[Start Rows]
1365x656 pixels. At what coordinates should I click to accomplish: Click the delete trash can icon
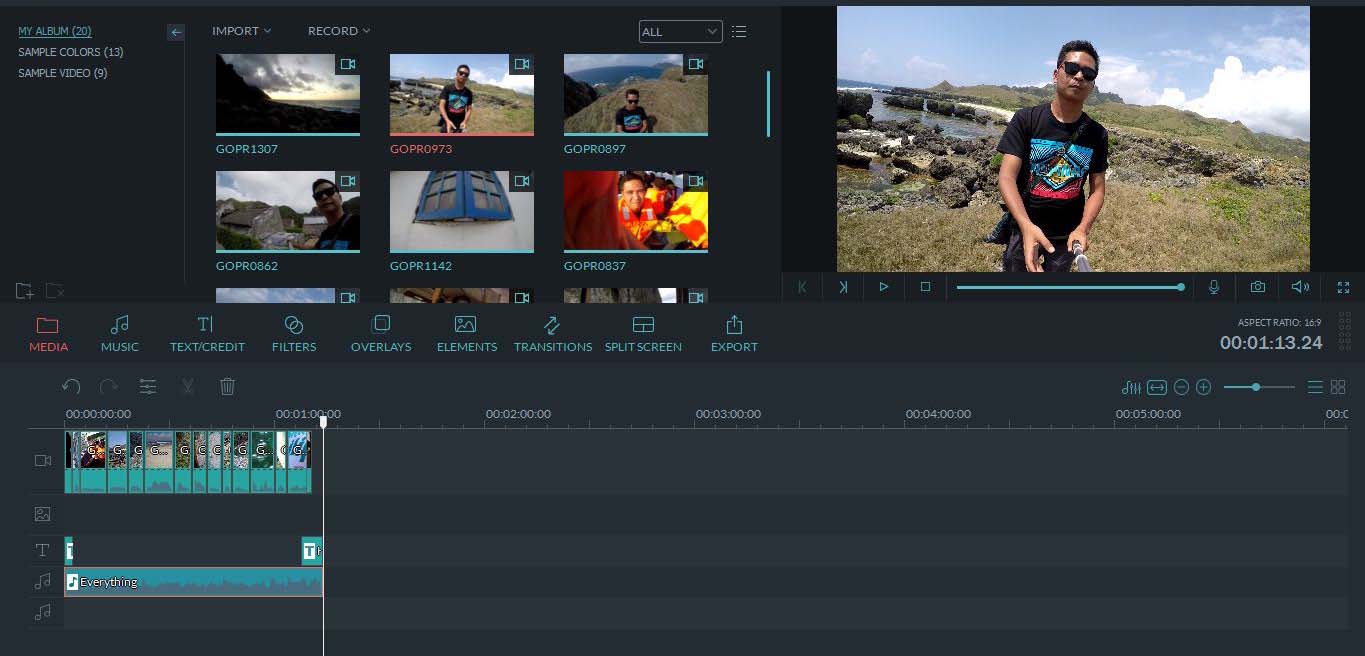pos(227,387)
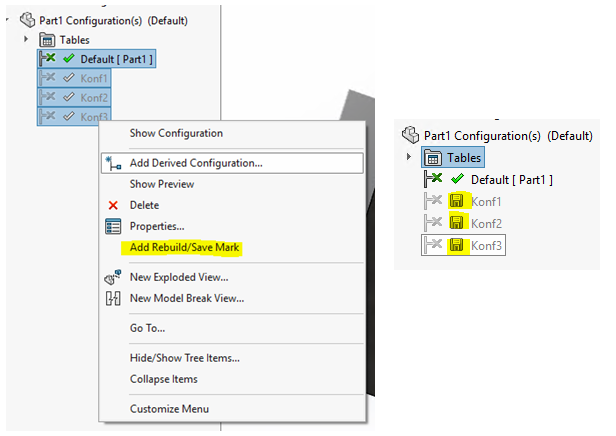Open the Go To... menu option
Image resolution: width=616 pixels, height=436 pixels.
pos(148,328)
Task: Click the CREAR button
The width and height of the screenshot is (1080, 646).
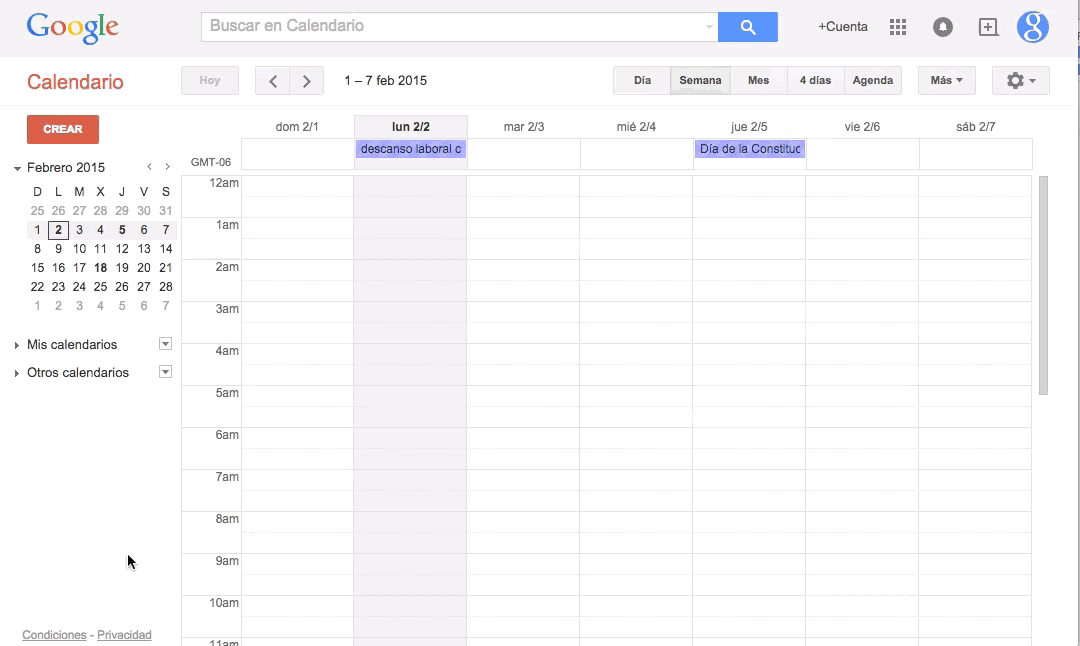Action: click(x=62, y=129)
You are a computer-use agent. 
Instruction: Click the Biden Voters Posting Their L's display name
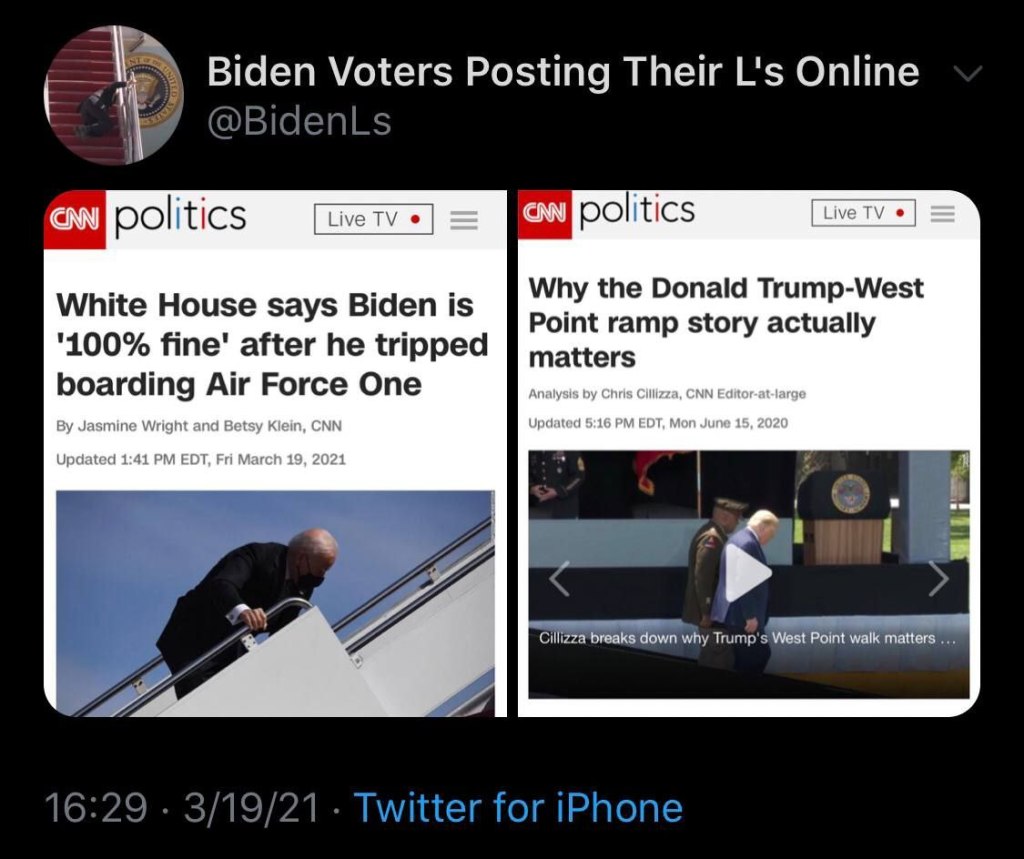pos(563,71)
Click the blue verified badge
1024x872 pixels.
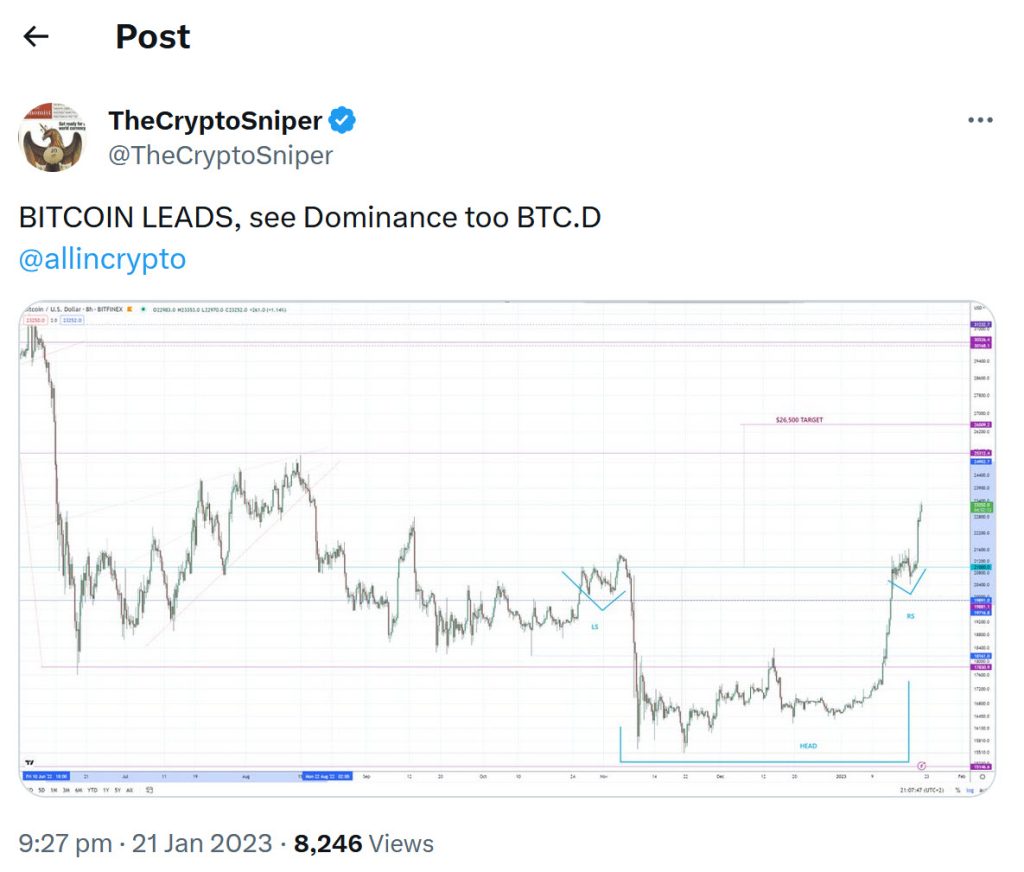(344, 122)
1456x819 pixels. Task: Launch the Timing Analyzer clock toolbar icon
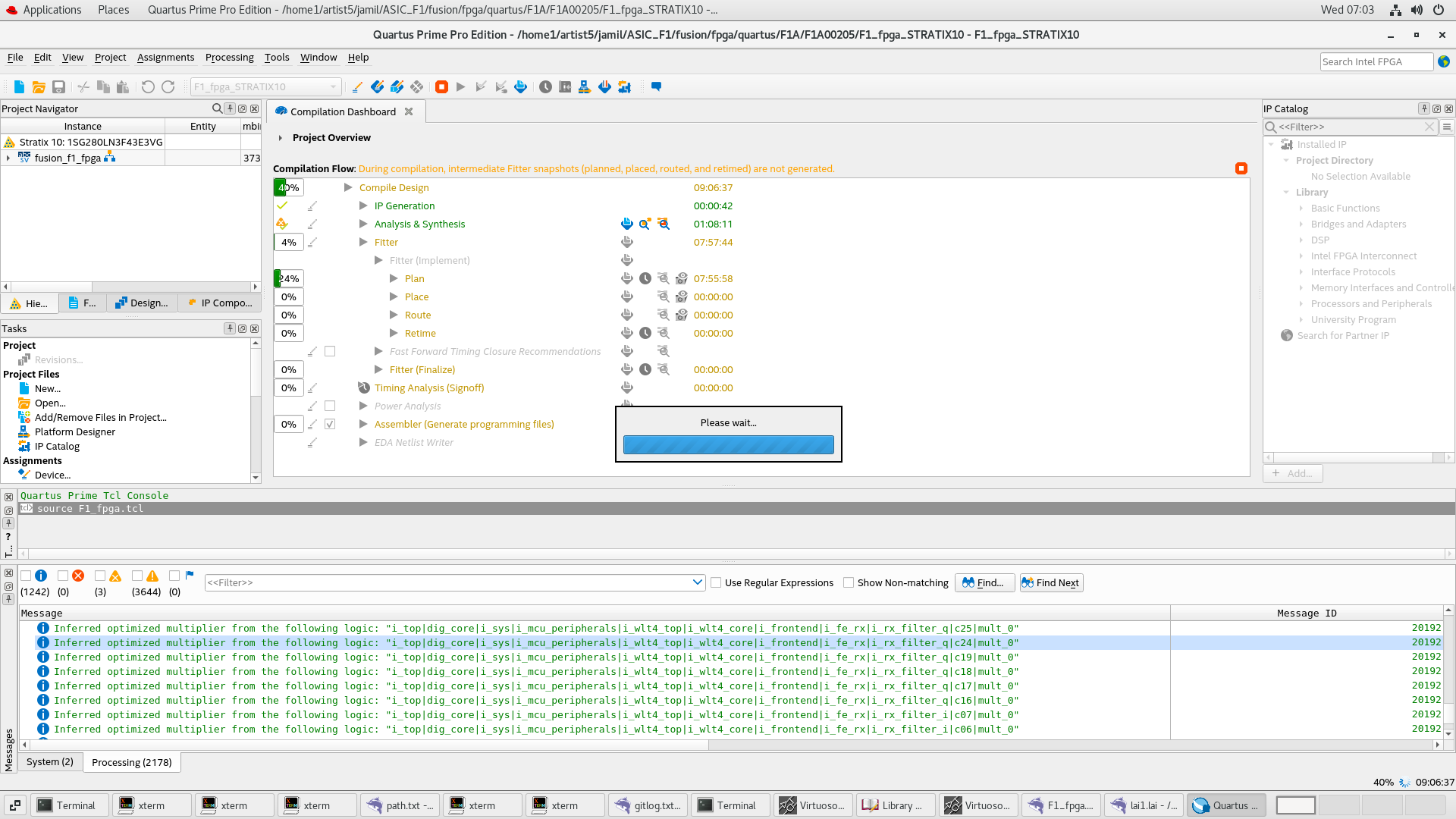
[End Rows]
### Prompt
Rewrite the records, requests included, from the line with "You are a computer-use agent." through the end of the records. Scale every coordinate in the answers by 0.45, round to whole numbers with halves going up, and leave the pictures out.

### Exercise answer
You are a computer-use agent. 
Instruction: Click the Biden Voters Posting Their L's display name
pos(253,32)
Click the blue verified badge
1024x872 pixels.
(155, 55)
1456x819 pixels. Task: Launch the Timing Analyzer clock toolbar icon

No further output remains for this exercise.